Of course I am proud of the achievements listed by Ian. Was I proud of the government overall? During its first term, yes. During its second, much less so. During the third I was, on balance, ashamed. Maybe others were consistently proud. That is just how I felt. It doesn’t make me any less loyal to the party or its causes.

And I have my own theories about how this happened. It is those reasons I explore in the blog above. My sloppy, lefty view is that we started on that journey in 1997, setting a course that was a tiny half a degree off. Thirteen years later we found ourselves in a wilderness that I, at least, did not even recognise. And so when I see my party setting out on its next journey, again with the same wrongly plotted course, I have not only a right, but a responsibility to speak up. I would rather belong to an honourable party in opposition, of which I am proud, rather than one of which I am ashamed in government.

I don’t agree that this kind of debate helps the Tories, if it flows from the right motives. We cannot just bitch about what they are doing wrong, while obfuscating the fact that there are elements of the political machine that are broken. It would be dishonest. We have to talk about this stuff; openly, honestly and without defensiveness. Because in 2028, I don’t want to be standing in the wilderness again, wondering what the hell happened.

3 Comments leave one →
  1. gwenhwyfaer permalink
    March 28, 2011 12:30 am

    The introduction of the ESA, its poisonous WCA, and the outsourcing of the whole process to a firm which provides an object lesson in corruption; in other words, the wholesale desecration of one of the core principles of the welfare state – that wasn’t nominal either. Nor was the introduction of the principle of indentured labour for dolies euphemistically known as “workfare” (which ironically provides neither work nor fairness). Nor was the total abandonment of the concept of civil liberties. Nor was the (thankfully unsuccessful) pursuit of the ability to lock people who scare us up until we can find something to pin on them, even if it takes a hundred years.

    These are good reasons for people who care about social justice to despise and reject Labour for the foreseeable future. And they’re not the only good reasons. Compared with the damage Labour wrought to causes they still claim to espouse, the good they did may be more than nominal, but it remains trivial.

  2. BAZ permalink
    March 28, 2011 11:42 am

    I totally agree we need to learn lessons and come out fighting with a new approach… however, I feel Milliband is far to week and is trying to appeal to everyone as Blair did, he mentions wanting to “reconnect” with the British people and is waiting on the consultation before outlining what Labour will do. WE HAVEN’T GOT TIME FOR THIS? The fabric and structure of public services for the everyone (not as a privtisation bonanza for business) is at risk.

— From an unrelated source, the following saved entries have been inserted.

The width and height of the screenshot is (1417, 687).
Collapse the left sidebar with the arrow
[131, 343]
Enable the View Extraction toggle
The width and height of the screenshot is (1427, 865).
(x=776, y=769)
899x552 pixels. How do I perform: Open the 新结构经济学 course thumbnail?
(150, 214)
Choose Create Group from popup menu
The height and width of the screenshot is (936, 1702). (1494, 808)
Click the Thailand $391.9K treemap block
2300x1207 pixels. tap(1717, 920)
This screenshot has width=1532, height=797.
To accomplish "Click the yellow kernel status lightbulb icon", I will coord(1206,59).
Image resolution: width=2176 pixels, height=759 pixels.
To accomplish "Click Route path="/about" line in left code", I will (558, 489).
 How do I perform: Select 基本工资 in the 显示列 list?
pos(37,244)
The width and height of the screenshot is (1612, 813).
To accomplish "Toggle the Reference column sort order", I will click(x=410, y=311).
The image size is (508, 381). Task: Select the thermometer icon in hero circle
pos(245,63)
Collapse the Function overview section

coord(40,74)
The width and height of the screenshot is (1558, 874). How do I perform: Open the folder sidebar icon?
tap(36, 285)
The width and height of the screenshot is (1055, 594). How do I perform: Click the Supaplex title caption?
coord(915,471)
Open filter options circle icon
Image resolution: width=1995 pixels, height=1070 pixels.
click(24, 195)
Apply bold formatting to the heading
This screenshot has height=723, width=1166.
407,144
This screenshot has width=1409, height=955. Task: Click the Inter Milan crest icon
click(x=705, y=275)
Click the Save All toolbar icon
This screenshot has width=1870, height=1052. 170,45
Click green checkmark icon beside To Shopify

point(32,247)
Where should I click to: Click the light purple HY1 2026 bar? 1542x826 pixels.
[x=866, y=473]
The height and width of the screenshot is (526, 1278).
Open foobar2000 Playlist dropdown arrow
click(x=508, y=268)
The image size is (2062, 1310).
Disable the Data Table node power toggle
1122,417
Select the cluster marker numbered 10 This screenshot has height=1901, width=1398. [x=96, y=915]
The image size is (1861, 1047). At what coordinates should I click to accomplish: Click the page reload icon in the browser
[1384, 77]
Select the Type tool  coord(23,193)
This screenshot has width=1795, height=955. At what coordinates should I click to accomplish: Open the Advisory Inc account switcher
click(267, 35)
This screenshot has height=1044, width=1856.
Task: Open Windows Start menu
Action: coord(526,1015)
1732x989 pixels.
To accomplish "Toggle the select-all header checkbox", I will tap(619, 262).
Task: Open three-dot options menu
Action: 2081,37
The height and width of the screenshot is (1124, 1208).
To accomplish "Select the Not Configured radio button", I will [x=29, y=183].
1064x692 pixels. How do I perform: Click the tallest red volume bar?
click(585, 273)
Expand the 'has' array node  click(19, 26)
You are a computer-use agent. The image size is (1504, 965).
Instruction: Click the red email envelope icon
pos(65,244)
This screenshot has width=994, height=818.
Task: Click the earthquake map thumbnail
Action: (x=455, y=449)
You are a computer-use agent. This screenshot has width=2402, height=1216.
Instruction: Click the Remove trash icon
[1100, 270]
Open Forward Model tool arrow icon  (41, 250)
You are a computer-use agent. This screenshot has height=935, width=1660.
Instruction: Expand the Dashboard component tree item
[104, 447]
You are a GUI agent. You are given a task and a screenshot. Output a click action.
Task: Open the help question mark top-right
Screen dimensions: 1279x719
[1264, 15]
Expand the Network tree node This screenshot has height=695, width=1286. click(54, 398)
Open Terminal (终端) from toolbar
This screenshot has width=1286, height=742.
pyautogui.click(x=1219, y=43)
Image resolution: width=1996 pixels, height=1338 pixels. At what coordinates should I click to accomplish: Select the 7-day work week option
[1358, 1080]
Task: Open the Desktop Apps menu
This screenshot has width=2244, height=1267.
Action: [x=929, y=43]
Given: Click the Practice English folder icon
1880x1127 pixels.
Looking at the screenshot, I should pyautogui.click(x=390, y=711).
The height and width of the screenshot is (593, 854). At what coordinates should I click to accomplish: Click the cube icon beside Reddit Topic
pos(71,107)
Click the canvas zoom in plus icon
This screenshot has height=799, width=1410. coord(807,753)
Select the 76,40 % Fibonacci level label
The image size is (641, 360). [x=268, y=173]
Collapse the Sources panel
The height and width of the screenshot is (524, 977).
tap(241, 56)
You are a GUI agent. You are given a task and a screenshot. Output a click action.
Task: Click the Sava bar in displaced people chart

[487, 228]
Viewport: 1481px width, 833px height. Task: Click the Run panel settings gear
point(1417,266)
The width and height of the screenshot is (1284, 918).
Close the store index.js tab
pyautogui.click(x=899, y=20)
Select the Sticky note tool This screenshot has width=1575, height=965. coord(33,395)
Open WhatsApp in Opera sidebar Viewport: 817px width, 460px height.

    He is failing in his duty be an effective opposition and is not showing any leadership in attacking the cuts and the effects they are having on working people nationwide. By the time he is finished “consulting” we will have:-

    *A partly privatised NHS (ready for a final nail in coffin of the free at point of delivery NHS) full privatisation.
    *3 million unemployed – A price worth paying according to the right wingers (nearly all the current Government are right wingers)
    *A lost generation of young people cast aside by a government that doesn’t really care (if they did then they would invest in job creation schemes to stimuate growth in jobs for young people)
    *A divided society were its citizens are defined by how much money they have
    *Ghetto’s of deprivation in the North, and ever increasing properity among a select group in the south.